►
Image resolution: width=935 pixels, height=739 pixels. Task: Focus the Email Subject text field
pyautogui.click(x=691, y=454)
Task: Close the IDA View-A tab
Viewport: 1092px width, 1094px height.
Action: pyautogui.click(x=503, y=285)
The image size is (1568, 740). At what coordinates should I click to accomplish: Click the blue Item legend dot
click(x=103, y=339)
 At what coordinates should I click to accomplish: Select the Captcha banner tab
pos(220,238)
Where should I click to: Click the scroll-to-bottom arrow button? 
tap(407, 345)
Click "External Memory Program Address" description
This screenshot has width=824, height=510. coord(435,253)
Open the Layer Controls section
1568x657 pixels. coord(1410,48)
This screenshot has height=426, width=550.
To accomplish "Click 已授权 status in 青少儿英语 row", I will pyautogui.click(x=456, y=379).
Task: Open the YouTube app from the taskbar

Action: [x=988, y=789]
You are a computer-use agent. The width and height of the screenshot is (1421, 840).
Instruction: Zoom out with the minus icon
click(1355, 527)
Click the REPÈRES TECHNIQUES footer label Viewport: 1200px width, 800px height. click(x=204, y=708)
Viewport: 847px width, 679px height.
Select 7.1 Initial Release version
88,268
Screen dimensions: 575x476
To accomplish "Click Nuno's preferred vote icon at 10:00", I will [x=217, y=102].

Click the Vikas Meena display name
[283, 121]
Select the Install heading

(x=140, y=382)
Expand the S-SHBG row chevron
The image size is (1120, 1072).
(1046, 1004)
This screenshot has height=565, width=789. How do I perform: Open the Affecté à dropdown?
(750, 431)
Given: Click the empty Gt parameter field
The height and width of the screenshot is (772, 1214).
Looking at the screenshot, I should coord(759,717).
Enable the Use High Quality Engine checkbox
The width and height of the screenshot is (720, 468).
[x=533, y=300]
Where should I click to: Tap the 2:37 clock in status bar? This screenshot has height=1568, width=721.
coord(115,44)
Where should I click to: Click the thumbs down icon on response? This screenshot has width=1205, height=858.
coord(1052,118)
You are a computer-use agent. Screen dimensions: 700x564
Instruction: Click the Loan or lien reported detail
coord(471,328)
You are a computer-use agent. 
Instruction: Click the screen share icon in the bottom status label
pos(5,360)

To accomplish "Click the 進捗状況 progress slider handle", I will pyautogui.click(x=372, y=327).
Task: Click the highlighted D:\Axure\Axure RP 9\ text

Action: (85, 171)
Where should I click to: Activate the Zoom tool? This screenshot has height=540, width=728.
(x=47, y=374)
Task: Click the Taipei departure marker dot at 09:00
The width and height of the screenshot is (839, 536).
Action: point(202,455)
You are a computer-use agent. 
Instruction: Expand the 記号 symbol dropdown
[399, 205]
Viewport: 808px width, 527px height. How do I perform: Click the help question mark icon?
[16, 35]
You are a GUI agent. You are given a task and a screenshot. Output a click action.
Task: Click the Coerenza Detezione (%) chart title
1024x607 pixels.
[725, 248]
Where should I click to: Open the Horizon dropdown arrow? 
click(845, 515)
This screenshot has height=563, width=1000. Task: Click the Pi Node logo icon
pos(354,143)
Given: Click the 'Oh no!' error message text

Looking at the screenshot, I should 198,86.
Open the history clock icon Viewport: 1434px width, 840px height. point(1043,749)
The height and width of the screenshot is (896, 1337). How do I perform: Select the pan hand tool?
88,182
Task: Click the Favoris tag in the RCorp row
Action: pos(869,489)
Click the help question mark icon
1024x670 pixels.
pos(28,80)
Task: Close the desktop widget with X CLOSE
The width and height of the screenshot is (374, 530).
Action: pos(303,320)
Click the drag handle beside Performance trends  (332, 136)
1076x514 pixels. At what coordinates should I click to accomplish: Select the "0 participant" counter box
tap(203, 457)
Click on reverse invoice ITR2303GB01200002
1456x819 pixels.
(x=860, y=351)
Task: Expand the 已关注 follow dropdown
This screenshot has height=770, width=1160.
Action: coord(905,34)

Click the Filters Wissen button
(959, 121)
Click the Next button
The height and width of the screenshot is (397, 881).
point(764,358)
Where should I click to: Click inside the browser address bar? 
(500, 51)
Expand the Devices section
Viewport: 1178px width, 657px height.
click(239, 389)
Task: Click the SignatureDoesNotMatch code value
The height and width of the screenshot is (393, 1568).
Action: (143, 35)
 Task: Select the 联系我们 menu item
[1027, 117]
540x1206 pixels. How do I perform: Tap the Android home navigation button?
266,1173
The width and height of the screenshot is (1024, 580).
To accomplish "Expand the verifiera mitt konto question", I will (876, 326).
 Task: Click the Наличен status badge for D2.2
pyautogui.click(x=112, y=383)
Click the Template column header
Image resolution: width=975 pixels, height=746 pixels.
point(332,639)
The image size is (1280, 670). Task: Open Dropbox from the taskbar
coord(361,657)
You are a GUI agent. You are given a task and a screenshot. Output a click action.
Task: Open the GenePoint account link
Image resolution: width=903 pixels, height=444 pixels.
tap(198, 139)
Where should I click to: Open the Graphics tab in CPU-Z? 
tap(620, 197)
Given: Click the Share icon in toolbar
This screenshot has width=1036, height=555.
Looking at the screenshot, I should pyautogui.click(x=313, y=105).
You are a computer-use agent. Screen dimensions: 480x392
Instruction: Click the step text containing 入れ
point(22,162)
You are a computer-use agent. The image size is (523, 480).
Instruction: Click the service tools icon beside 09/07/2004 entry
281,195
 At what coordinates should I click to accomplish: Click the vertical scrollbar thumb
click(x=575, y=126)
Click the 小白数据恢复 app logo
◄
Show each line of the material where the word "dimensions" occurs.

### Task response
Screen dimensions: 575x476
You are a computer-use agent. Screen dimensions: 700x564
You are a computer-use agent. Screen dimensions: 480x392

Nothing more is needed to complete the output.